START GIVEN DATA
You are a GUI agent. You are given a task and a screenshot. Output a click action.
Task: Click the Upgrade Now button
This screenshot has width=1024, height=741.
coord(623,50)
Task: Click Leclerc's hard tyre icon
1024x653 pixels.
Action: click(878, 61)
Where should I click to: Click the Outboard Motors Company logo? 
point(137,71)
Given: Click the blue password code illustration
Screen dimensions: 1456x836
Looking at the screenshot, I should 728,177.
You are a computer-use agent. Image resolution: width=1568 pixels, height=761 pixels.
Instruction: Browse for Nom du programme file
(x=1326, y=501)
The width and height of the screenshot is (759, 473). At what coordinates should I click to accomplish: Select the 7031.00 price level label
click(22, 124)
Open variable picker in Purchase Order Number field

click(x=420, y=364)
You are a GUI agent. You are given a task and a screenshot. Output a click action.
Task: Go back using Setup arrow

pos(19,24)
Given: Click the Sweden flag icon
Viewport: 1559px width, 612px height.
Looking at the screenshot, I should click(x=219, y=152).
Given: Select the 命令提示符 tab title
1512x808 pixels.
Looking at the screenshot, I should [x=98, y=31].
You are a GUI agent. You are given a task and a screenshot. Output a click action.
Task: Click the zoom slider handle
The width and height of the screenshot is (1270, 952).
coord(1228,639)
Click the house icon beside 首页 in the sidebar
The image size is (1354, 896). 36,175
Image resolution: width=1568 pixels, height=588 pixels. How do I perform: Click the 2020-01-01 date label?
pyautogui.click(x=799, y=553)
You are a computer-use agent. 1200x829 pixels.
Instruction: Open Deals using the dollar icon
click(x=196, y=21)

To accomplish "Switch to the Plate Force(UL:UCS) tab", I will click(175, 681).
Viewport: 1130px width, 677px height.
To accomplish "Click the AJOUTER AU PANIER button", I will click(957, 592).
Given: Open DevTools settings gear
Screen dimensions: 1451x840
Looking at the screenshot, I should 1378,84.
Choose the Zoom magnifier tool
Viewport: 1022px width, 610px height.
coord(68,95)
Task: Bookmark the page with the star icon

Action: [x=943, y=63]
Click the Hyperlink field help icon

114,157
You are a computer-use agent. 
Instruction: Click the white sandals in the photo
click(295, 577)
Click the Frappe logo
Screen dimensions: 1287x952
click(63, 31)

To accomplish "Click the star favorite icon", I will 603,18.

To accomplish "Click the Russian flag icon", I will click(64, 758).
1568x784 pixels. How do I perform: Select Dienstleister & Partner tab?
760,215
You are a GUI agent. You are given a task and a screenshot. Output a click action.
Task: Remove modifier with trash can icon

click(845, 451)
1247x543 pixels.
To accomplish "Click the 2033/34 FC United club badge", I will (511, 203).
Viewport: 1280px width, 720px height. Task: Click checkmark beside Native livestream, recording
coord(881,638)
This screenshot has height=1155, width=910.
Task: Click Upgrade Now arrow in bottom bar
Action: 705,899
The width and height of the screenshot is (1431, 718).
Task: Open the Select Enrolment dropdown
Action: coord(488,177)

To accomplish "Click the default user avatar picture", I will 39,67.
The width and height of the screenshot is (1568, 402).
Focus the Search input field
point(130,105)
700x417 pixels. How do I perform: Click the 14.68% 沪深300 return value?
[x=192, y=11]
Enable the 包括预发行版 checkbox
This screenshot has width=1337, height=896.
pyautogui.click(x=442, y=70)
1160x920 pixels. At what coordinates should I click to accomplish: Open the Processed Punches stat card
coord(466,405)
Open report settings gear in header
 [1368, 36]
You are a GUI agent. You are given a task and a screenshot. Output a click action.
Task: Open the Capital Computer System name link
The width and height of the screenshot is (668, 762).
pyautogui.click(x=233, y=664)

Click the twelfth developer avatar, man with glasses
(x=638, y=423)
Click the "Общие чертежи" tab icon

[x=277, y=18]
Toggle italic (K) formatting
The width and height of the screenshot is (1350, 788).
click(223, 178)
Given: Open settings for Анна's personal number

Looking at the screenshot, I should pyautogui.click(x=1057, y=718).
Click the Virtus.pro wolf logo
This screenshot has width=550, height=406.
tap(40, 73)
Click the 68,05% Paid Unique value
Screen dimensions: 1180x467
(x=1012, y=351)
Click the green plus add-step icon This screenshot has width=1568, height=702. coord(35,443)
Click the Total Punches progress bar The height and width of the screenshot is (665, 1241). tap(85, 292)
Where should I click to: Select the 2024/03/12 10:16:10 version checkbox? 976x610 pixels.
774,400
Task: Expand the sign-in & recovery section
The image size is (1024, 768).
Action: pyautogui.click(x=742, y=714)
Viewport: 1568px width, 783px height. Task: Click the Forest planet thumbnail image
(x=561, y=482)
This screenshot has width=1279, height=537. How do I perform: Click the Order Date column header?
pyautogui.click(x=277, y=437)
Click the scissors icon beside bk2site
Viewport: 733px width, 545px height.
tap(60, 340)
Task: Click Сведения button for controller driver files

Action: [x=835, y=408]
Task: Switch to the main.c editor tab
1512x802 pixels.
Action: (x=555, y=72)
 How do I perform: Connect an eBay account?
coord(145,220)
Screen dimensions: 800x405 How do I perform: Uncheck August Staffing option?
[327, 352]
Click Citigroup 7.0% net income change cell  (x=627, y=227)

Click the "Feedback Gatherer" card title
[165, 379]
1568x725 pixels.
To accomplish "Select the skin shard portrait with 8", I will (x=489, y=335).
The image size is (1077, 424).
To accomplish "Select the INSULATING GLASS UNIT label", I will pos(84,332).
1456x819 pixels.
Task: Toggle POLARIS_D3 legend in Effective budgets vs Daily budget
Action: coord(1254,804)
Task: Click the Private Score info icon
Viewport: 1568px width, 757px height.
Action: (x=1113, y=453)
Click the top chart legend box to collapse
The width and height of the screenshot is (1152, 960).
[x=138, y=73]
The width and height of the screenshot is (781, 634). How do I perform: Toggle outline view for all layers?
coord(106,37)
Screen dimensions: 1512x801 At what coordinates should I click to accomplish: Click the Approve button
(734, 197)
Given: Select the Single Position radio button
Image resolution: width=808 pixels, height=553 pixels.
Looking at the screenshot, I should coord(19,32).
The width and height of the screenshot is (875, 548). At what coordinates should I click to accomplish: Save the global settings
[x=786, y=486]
END GIVEN DATA
## AIM:
Return the listing starting with its first line and going on through the line that contains "click(x=420, y=364)", copying each line verbatim.

## FINAL RESULT:
You are a GUI agent. You are given a task and a screenshot. Output a click action.
Task: Click the Upgrade Now button
This screenshot has width=1024, height=741.
coord(623,50)
Task: Click Leclerc's hard tyre icon
1024x653 pixels.
Action: click(878, 61)
Where should I click to: Click the Outboard Motors Company logo? 
point(137,71)
Given: Click the blue password code illustration
Screen dimensions: 1456x836
Looking at the screenshot, I should 728,177.
You are a computer-use agent. Image resolution: width=1568 pixels, height=761 pixels.
Instruction: Browse for Nom du programme file
(x=1326, y=501)
The width and height of the screenshot is (759, 473). At what coordinates should I click to accomplish: Select the 7031.00 price level label
click(22, 124)
Open variable picker in Purchase Order Number field

click(x=420, y=364)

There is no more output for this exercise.